The field of broker-dealers that help distribute commercial MBS offerings is getting more crowded with firms that put a big emphasis on hiring U.S. military veterans.

After its first outing this week as co-manager on a CMBS deal, AmeriVet Securities intends to seek out such assignments regularly. The New York firm is one of two co-managers on an $802.5 million conduit offering, led by Goldman Sachs and Citigroup (GSMC 2019-GC39), which priced yesterday (see article on Page 4). The other is Drexel Hamilton, also of New York.

Until last year, Drexel and Academy Securities of New York were the only broker-dealers owned by disabled veterans that routinely served as co-managers on CMBS offerings. A third, Bancroft Capital of Fort Washington, Pa., came on the scene in December and has been tapped as co-manager on three private-label CMBS deals so far. AmeriVet became the fourth contender when it was approved by FINRA in January as an institutional broker-dealer.

 All four shops put a heavy focus on employing veterans and training them for careers on Wall Street. CMBS issuers are generally eager to include such firms in their new-issue syndicates so they can show support for veterans and employee diversity. It can also help them reach investors that typically aren’t pursued by the biggest dealers.

“Founded in 1994 by chief executive Elton Johnson Jr., AmeriVet has been a FINRA-certified retail brokerage, selling securities to mom-and-pop investors. Its new FINRA designation coincided with a $7 million infusion of capital from South Street Securities, a New York brokerage that concentrates on repurchase financing.”

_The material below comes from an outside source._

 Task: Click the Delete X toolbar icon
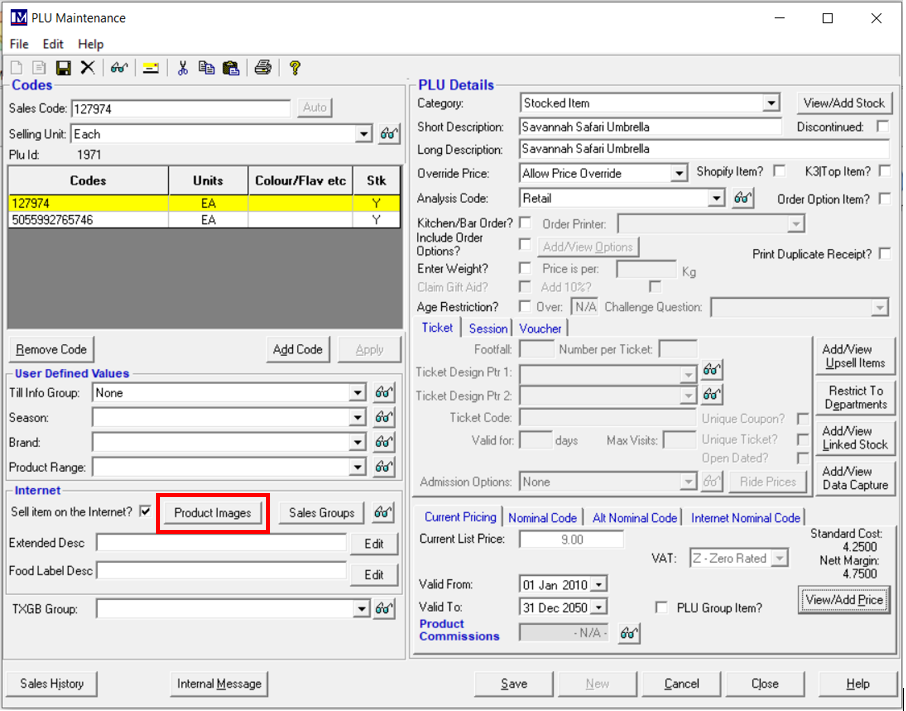[88, 68]
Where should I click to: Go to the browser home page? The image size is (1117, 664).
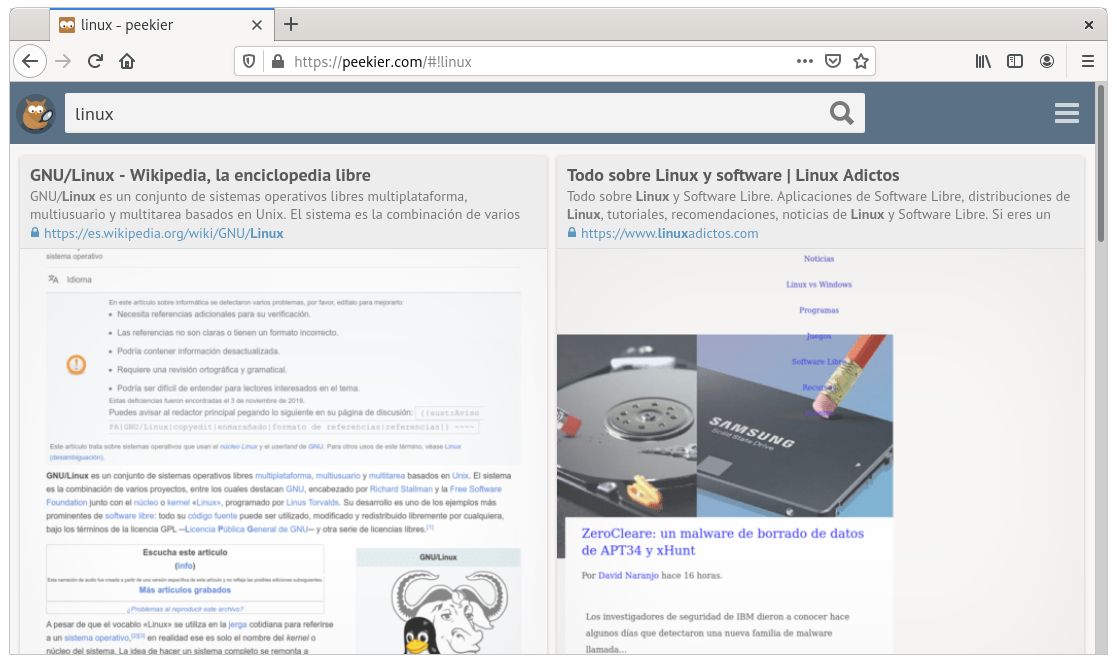click(x=127, y=61)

“AmeriVet has tripled in the size of its staff over the last year or so, and plans to add four more sales-and-distribution pros to its 10-member roster over the next two months, said fixed-income chief Patrick Perdue, an Academy alumnus. The recruits, with 5-10 years of experience, would work on a variety of offerings, including agency and private-label CMBS, residential MBS, municipal-bond issues and corporate-bond placements.”

Drexel entered the CMBS sector in 2012, followed by Academy in 2015. They led a Commercial Mortgage Alert ranking that gave full credit to all members of underwriting syndicates on global CMBS offerings that priced in 2018. Drexel co-managed $36.9 billion of last year’s transactions, while Academy worked on $34.9 billion of deals. Bancroft ranked 21st with one assignment on a $796.8 million transaction.

Academy still led the pack in the first quarter, with $7.1 billion of mandates. Drexel slipped to third place, filling that role on $6.5 billion of deals. Bancroft moved up to 18th place as of March 30th, after working on $402.8 million of first-quarter offerings.